• SELECTED EXCERPT:

It's up to the dog owner to watch the decoy work the club members' dogs, decide whether he wants to let his dog have a bite or not, if the offer comes. 

The next question could now be how can you tell a good decoy from a bad one. For me the first lesson would be "how is he as a human being? " Some of the good decoys are not fitted out with pretty manners - you have to see past this but usually you can sort out the wheat from the chaff by just talking to him. 

A dedicated decoy will never intentionally harm a dog!! Even to teach someone a lesson. He might have a bit of fun "showing up the handler" afterwards and this is sweet revenge!!


----------



## Jerry Lyda (Apr 4, 2006)

Emilio, At training not trial, you want to know how far your dog can be pushed. If he runs the decoy went too far. The decoy should work the dog to a point and then let him WIN. No need to mess with a possible good dog. As Bob said most all dogs can be run. Maybe not in real life because the bad guy will be calling for his Mama. A decoy is protectd and can put a lot of pressure on a dog.

At a trial. The decoys ( in our group ) can only put so much pressure on the dog depending on the level that they are trialing. If you feel that more pressure was put on your dog than the other contestants and if the evaluator don't catch it as you see it, then you file a complaint. The complaint will go before a board and the desission will be made there. You will have to put $ up and if you are ruled to be in the right, the money will go back to you. If you are wrong the money will be lost.

• WORK TO COMPLETE:
[A] In the forum excerpt on protection-dog decoys, what happens to the money put up for a complaint if the complainant is ruled wrong?
[B] Copy the stretch of the forum excerpt on protection-dog decoys from "The next question" through "(Apr 4, 2006)", word for word.
[C] Please continue the forum excerpt on protection-dog decoys, starting after its last sentence.

• DATASET CONTENT:
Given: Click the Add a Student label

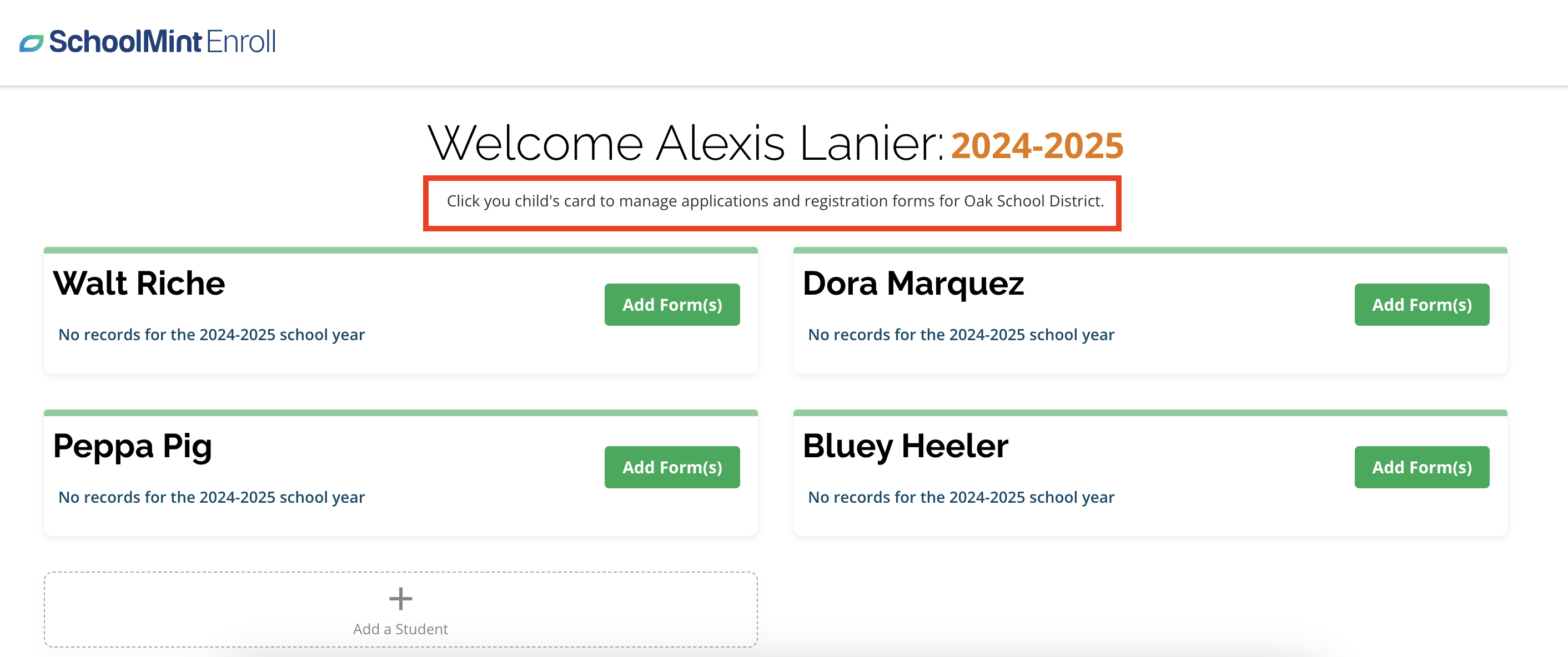Looking at the screenshot, I should [x=400, y=629].
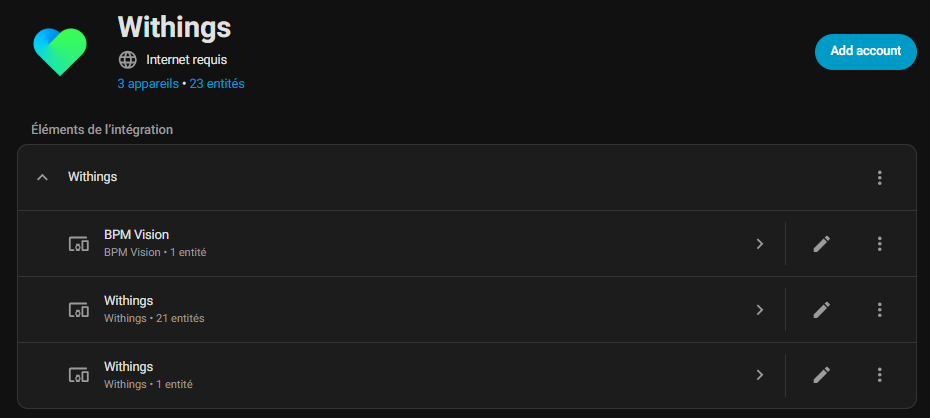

• ANSWERS BY TASK:
[A] The money is lost.

[B]
The next question could now be how can you tell a good decoy from a bad one. For me the first lesson would be "how is he as a human being? " Some of the good decoys are not fitted out with pretty manners - you have to see past this but usually you can sort out the wheat from the chaff by just talking to him. 

A dedicated decoy will never intentionally harm a dog!! Even to teach someone a lesson. He might have a bit of fun "showing up the handler" afterwards and this is sweet revenge!!


----------



## Jerry Lyda (Apr 4, 2006)

[C]
At training if the handler is a butt and acts like Mike has said then reality must set in for the handler. He is living in a fairy tale if he thinks is dog is all that and more. ( Granted some dogs are ) If the dog is then the decoy and all others will give respect where respect is due.


----------



## Mike Di Rago (Jan 9, 2009)

The term decoy is often used, but I like helper in the training context and then decoy in trial or test situation because that gives a good indication of what is expected. The worst thing to do in a club or training situation is let everyone ''take a bite''. Being a good helper to bring out the best in a dog is an art. When you let anyone work your dog problems are sure to arise.
As far as egos go most handlers think highly of their dogs, but I agree with what a few posters have said here. Real tough dogs that won't back down are not as frequent as the owners think. Ask Stewart Hilliard about backing a tough dog !
Mike


----------



## Clark Niemitalo (Jan 21, 2009)

I'm not totaly sure where any of this is going or where it started. But here is my out look on trial work and training work..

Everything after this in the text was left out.